- **ABOUT THIS TASK**: Where the material below has a line containing "You are a computer-use agent. Image resolution: width=743", start repeating exactly, and keep going through the line containing "Given: Click the log scrollbar thumb", with no other lines.

- **DATA EXCERPTS**:
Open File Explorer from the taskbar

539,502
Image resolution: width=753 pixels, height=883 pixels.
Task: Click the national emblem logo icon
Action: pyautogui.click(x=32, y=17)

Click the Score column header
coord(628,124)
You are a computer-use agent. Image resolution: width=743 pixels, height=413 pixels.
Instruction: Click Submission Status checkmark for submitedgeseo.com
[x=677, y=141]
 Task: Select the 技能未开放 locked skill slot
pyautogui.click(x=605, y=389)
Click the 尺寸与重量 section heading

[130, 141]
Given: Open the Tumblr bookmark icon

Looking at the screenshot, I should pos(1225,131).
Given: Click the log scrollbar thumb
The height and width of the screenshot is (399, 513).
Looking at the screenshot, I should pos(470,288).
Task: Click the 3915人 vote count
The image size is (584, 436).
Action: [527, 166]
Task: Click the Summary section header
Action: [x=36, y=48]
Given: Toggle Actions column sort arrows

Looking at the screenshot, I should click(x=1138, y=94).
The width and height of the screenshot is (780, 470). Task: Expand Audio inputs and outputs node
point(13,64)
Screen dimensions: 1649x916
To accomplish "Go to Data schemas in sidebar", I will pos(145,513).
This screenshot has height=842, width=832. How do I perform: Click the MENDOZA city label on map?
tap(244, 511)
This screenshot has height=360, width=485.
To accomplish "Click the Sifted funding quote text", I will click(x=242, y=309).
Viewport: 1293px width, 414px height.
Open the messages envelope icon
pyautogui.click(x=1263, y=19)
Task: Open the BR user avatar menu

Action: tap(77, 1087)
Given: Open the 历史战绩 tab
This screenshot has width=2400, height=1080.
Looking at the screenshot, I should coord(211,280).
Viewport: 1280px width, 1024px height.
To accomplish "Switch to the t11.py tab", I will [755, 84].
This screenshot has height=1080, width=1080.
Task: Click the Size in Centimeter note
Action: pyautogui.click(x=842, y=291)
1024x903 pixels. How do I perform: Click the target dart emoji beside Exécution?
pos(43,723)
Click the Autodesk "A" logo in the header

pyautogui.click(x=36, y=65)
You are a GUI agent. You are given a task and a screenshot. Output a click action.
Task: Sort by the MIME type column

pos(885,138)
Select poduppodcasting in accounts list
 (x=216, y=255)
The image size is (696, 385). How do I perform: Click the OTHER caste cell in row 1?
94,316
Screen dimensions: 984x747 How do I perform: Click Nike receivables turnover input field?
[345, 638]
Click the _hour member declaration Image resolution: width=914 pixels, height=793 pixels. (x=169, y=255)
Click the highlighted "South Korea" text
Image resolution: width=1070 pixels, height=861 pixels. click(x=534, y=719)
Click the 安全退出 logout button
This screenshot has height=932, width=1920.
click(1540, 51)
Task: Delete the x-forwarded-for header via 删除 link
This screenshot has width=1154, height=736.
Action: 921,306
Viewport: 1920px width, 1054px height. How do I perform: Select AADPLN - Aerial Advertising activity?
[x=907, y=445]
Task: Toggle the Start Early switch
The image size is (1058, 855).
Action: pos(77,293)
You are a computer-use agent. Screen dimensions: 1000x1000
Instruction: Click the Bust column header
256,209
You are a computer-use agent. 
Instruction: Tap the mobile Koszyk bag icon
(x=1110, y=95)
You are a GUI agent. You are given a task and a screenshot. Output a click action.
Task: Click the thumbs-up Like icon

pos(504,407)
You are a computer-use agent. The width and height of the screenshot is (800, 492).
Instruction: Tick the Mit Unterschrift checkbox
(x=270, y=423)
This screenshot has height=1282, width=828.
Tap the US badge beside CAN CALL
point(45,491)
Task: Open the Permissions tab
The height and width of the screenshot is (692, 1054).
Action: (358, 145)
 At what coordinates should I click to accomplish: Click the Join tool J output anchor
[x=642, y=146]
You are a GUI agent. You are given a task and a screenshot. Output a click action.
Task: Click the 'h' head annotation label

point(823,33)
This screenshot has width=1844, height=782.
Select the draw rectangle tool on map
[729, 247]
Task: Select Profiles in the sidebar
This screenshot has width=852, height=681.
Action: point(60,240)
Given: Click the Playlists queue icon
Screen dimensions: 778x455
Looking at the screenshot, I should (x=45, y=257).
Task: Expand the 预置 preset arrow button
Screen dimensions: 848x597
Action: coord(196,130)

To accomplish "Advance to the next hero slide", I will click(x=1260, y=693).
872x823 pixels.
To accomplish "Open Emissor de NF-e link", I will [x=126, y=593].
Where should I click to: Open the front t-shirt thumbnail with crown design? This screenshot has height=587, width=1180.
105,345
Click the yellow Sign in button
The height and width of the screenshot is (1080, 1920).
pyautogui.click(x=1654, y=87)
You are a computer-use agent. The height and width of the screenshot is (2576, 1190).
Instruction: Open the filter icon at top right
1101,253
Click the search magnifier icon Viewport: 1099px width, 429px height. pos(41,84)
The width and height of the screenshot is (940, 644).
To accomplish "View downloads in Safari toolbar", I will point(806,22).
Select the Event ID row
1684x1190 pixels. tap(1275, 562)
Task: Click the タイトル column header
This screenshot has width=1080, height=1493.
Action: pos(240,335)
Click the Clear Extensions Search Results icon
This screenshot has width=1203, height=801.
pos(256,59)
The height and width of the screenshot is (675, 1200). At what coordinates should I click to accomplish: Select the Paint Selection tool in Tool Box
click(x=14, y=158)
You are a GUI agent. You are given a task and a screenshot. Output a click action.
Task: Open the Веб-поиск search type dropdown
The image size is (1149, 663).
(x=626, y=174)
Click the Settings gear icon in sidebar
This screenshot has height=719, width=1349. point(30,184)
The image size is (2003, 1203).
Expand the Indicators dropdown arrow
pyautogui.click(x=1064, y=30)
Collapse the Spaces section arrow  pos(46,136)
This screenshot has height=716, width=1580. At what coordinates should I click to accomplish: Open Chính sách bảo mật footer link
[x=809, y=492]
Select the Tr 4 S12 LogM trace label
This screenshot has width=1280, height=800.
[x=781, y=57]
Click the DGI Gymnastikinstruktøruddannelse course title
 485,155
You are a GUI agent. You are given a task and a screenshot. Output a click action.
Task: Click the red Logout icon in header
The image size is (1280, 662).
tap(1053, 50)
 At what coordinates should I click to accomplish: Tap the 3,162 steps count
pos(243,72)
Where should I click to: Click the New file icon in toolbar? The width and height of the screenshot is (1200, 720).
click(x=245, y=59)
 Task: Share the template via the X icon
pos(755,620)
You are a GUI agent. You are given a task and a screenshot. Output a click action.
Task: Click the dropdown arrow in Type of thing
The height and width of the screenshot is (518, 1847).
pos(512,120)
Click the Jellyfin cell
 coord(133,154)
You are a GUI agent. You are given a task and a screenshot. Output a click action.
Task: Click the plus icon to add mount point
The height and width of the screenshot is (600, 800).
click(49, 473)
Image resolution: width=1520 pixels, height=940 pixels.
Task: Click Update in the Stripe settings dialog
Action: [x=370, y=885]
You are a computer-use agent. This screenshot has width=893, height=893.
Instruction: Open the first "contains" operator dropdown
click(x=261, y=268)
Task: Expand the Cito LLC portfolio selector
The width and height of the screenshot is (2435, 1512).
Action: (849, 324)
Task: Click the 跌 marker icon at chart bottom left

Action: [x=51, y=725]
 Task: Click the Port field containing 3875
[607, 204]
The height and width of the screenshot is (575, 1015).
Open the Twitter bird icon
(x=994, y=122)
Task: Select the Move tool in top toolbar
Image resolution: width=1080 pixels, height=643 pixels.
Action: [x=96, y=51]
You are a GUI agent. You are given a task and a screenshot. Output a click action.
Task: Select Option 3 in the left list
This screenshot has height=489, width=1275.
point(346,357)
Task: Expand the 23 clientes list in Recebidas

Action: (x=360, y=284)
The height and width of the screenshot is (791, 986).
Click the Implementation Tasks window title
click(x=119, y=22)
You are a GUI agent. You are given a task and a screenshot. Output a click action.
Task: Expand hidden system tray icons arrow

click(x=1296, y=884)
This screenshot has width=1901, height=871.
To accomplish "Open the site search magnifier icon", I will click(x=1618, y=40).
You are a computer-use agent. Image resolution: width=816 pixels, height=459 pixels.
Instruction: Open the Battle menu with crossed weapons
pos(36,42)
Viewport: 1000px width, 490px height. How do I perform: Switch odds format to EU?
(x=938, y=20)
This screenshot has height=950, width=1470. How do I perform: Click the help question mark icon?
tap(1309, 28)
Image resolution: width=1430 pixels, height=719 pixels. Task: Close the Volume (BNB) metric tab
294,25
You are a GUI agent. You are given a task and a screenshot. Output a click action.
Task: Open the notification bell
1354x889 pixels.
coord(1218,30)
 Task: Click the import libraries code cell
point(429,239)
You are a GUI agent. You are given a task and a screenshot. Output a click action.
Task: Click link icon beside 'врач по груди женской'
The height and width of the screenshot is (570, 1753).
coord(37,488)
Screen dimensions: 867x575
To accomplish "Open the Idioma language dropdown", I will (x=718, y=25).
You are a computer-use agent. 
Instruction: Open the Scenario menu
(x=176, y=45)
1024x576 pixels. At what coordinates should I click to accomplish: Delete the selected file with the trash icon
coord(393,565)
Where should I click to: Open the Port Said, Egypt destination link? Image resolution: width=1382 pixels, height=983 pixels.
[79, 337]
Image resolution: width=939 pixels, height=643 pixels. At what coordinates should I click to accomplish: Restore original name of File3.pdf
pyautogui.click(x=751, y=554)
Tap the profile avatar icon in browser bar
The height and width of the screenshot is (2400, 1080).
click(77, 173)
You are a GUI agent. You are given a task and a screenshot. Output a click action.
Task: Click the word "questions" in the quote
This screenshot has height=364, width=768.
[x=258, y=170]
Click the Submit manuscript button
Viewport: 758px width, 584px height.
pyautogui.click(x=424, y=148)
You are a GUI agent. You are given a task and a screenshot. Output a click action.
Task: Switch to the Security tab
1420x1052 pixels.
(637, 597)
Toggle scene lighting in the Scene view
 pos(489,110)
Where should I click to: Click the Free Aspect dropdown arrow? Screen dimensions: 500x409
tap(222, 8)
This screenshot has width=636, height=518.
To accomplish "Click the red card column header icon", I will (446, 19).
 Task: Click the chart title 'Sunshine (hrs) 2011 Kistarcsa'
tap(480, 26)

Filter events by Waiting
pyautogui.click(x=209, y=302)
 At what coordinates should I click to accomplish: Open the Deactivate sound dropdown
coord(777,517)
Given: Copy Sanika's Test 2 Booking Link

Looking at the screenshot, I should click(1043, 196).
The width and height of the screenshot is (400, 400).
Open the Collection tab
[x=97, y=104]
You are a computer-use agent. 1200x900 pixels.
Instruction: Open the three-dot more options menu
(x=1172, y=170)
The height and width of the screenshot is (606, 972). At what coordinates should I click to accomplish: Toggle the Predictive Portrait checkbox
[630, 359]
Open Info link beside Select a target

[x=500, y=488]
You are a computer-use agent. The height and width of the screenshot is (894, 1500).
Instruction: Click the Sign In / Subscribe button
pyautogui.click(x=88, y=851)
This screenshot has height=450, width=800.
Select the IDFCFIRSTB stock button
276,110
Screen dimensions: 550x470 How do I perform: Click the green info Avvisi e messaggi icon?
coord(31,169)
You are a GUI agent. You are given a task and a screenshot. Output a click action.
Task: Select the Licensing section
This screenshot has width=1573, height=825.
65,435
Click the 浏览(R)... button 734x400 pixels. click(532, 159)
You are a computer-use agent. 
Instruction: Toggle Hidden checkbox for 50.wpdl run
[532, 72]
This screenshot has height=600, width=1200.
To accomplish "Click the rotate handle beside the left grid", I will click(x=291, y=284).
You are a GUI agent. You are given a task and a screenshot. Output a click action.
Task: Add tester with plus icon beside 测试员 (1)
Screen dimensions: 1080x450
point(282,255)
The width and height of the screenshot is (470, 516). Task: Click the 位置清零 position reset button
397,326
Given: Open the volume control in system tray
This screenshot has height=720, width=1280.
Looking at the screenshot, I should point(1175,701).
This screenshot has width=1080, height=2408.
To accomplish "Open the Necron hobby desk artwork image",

- **TASK RESPONSE**:
You are a computer-use agent. Image resolution: width=743 pixels, height=413 pixels.
Instruction: Click Submission Status checkmark for submitedgeseo.com
[x=677, y=141]
 Task: Select the 技能未开放 locked skill slot
pyautogui.click(x=605, y=389)
Click the 尺寸与重量 section heading

[130, 141]
Given: Open the Tumblr bookmark icon

Looking at the screenshot, I should pos(1225,131).
Given: Click the log scrollbar thumb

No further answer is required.